» Qué hacer
Pasa al inglés esta oración del texto sobre los comienzos de la izquierda española: "El Partido Socialista Obrero Español se fundó en 1879 en una taberna de Tetuán, Madrid."

» Fragmento del texto
● ● ● ● ●

Sin embargo, de momento, los escasos seguidores del socialismo manifestaron una tendencia contraria. Así, en 1872, el congreso obrero de Córdoba se decantó en favor de los anarquistas y en contra de los marxistas. Semejante paso tenía no poca coherencia psicológica. El anarquismo tenía no pocos paralelos con una mentalidad religiosa y algunos de sus primeros dirigentes, como Anselmo Lorenzo, adoptaron un tono en el que resonaban ecos de predicador. De manera bien significativa, la recién nacida izquierda tuvo un papel no en la revolución que derribó a Isabel II y buscó crear un régimen constitucional, sino en el movimiento cantonalista. La sublevación de Alcoy, por ejemplo, fue impulsada por miembros de la Internacional y en Cádiz tuvo un papel esencial Fermín Salvochea.
El anarquismo no tardó en abrazar un terrorismo místico que creía en la posibilidad de alcanzar la utopía mediante la eliminación física de aquellos que, supuestamente, impedían su advenimiento. De manera bien significativa, arraigó únicamente en otros países de herencia católica, como Italia, u ortodoxa, como Rusia.
Si peculiar fue esa izquierda española primigenia vinculada con pasión religiosa al anarquismo no lo fue menos la manera peculiar que adoptó el socialismo encarnado en el PSOE. El Partido Socialista Obrero Español se fundó en 1879 en una taberna de Tetuán, Madrid. De sus miembros fundadores 16 eran tipógrafos; 4, médicos, 2, plateros, uno, doctor en ciencias, otro marmolista y otro más zapatero. En comparación con otros partidos hermanos de Europa era muy pequeño y de casi nula altura intelectual. Esas circunstancias explican que no comenzara a funcionar hasta 1881, gracias a la política de un gobierno liberal, y que hasta 1888 no experimentara una existencia apreciable. En ese año se fundó en Barcelona la UGT, pero lo cierto es que, finalmente, el centro neurálgico del socialismo español se estableció en Madrid desde donde irradiaría su influencia a Vizcaya, Asturias, Valladolid y Galicia.
De manera bien significativa y que suele pasarse por alto, el PSOE no partía de un análisis marxista, en cualquiera de sus formas, como sucedía en otras naciones europeas. Su marxismo era de segunda factura – y de baja categoría – y se relacionaba con Guesde que fue el único autor que conocía Pablo Iglesias, el antiguo tipógrafo convertido en secretario general, y que propugnaba la huelga como instrumento revolucionario. Esa ausencia de altura intelectual unida a una visión psicológicamente religiosa de la realidad explica que la meta del PSOE fuera, fundamental, expresa y confesamente, la dictadura del proletariado, es decir, la aniquilación del sistema parlamentario para sustituirlo por una dictadura socialista. En ese sentido, el PSOE intentaría desde el principio, justo es decir que sin ocultarlo, minar el sistema constitucional aprovechando todos sus espacios de libertad como, por ejemplo, sucedería con la Comisión de Reformas creada por los liberales. El PSOE fue desde su nacimiento – lo que significó un drama nada pequeño para la nación - un partido no sólo sin metas democráticas sino abiertamente anti-democrático. Esa incapacidad para evolucionar hacia otras posiciones más templadas, como sucedería en Alemania, derivaba directamente de una visión dogmática y exclusivista de la realidad que contaba con lamentables precedentes históricos en suelo español.

● ● ● ● ●

Datos guardados
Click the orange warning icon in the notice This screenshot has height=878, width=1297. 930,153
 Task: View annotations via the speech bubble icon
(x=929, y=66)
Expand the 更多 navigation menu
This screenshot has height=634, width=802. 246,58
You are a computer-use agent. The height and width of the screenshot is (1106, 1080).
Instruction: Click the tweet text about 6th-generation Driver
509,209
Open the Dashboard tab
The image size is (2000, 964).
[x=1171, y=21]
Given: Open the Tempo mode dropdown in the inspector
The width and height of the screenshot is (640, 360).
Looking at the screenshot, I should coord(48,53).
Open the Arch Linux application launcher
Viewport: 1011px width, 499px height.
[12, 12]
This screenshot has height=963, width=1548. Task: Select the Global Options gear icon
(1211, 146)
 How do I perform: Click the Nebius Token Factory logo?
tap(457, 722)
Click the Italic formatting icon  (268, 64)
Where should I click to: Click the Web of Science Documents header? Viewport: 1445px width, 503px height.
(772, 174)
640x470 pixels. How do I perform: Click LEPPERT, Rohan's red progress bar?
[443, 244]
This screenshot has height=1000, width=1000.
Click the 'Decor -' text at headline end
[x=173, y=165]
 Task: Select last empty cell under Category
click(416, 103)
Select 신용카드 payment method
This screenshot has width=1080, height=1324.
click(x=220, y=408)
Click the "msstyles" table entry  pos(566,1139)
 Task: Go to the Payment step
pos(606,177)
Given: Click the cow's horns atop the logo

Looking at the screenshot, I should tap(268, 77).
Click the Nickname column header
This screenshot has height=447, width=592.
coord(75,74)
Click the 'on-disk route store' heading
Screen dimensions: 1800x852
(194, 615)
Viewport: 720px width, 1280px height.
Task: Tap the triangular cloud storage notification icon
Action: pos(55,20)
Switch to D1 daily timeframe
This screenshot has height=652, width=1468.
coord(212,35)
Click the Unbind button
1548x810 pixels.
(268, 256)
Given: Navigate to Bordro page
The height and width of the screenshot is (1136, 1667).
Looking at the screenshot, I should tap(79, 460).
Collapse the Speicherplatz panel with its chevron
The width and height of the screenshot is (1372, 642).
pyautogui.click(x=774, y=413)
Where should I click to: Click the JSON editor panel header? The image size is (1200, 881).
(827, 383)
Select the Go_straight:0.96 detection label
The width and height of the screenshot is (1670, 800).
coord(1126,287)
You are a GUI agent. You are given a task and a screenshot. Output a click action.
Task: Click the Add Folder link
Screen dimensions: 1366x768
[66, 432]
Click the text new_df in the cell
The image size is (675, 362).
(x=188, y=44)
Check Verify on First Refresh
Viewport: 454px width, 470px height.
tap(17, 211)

● ● ● ● ●

» Respuesta
The Spanish Socialist Workers' Party was founded in 1879 in a tavern in Tetuán, Madrid.